Data excerpted from a collection:
START
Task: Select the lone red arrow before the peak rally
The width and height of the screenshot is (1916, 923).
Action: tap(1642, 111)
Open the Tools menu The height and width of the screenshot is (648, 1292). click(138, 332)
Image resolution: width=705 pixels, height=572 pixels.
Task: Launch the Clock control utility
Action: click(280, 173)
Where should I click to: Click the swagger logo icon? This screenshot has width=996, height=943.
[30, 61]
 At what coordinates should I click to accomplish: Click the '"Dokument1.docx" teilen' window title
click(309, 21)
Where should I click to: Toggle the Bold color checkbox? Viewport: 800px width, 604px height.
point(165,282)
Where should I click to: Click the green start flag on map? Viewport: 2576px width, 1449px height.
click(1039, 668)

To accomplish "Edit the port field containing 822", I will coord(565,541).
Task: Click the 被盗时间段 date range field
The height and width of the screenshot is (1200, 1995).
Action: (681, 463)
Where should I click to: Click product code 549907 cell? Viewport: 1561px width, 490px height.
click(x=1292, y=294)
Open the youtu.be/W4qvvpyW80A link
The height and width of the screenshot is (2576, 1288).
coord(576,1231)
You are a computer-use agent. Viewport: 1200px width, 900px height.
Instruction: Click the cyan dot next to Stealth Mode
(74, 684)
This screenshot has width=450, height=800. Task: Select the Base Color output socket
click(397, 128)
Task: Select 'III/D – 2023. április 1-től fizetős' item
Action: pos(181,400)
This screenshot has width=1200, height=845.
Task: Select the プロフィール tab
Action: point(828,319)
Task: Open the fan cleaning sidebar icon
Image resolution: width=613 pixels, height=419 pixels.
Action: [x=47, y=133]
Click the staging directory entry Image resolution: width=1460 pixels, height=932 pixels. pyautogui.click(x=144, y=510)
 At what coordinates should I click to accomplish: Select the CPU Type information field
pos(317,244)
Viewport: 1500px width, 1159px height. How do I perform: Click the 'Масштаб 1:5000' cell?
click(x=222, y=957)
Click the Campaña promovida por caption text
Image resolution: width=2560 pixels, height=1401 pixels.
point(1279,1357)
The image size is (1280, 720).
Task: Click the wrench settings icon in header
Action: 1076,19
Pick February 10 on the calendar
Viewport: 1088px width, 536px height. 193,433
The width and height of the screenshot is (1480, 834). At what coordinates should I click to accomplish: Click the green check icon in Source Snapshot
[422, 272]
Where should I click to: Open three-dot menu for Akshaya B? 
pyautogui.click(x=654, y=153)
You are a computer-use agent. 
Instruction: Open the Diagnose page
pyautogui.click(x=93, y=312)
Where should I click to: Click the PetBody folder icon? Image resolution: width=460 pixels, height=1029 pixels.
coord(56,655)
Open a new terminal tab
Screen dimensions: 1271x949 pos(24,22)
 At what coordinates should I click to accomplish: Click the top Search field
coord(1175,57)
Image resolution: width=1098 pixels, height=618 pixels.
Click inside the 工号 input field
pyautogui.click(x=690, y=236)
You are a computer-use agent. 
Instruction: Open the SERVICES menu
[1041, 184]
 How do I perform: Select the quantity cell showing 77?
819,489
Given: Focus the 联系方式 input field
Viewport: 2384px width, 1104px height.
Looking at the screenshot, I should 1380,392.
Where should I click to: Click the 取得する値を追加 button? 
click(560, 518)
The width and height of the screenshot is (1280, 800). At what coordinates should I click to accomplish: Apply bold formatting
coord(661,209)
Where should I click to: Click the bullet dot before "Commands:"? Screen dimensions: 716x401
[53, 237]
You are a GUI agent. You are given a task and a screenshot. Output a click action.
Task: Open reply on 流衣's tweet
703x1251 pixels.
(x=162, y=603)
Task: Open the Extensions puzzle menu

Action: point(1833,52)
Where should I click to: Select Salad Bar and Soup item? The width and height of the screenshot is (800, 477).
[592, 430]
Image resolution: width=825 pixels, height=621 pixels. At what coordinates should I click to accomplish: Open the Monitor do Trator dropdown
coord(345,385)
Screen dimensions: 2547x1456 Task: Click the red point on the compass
END
*Set problem*
Rewrite every line from the line with "Where should I click to: Select" through the end of the data, and add 61 to each coordinate in the answers.

*Output for this exercise*
Where should I click to: Select Salad Bar and Soup item? The width and height of the screenshot is (800, 477).
[653, 491]
Image resolution: width=825 pixels, height=621 pixels. At what coordinates should I click to accomplish: Open the Monitor do Trator dropdown
coord(406,446)
Screen dimensions: 2547x1456 Task: Click the red point on the compass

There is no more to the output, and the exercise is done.